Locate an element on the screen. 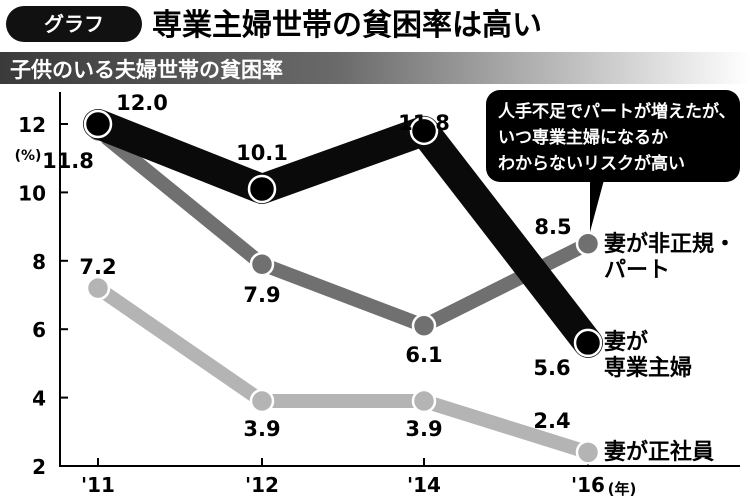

· · ·

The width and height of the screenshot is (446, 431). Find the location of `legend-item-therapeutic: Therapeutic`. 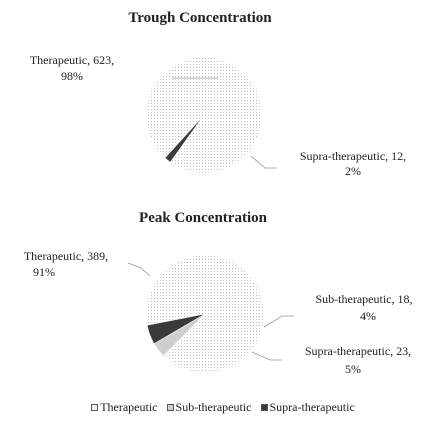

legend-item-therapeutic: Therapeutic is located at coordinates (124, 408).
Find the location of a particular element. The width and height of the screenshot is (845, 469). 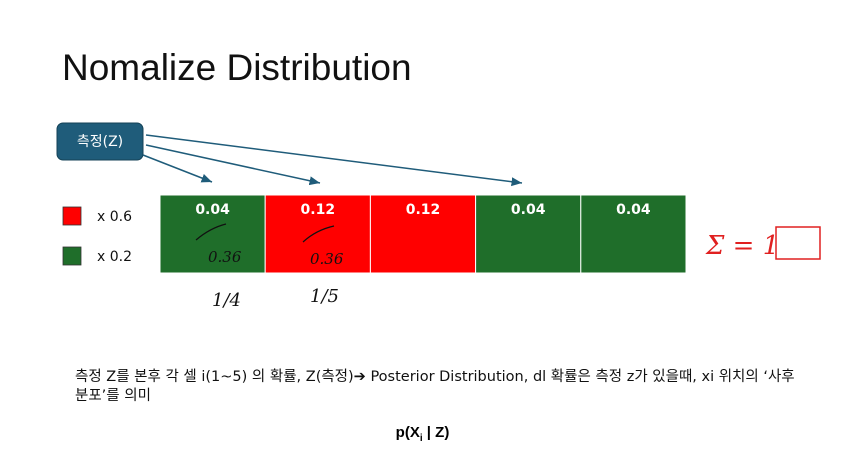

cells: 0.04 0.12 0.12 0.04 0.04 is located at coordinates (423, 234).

· · ·

EXERCISE:
Can you duplicate everything in the listing above from the line containing "The width and height of the screenshot is (446, 431)." down to the line containing "legend-item-therapeutic: Therapeutic is", both ends included, without the pictures?

EXERCISE SOLUTION:
The width and height of the screenshot is (446, 431). Find the location of `legend-item-therapeutic: Therapeutic`. 

legend-item-therapeutic: Therapeutic is located at coordinates (124, 408).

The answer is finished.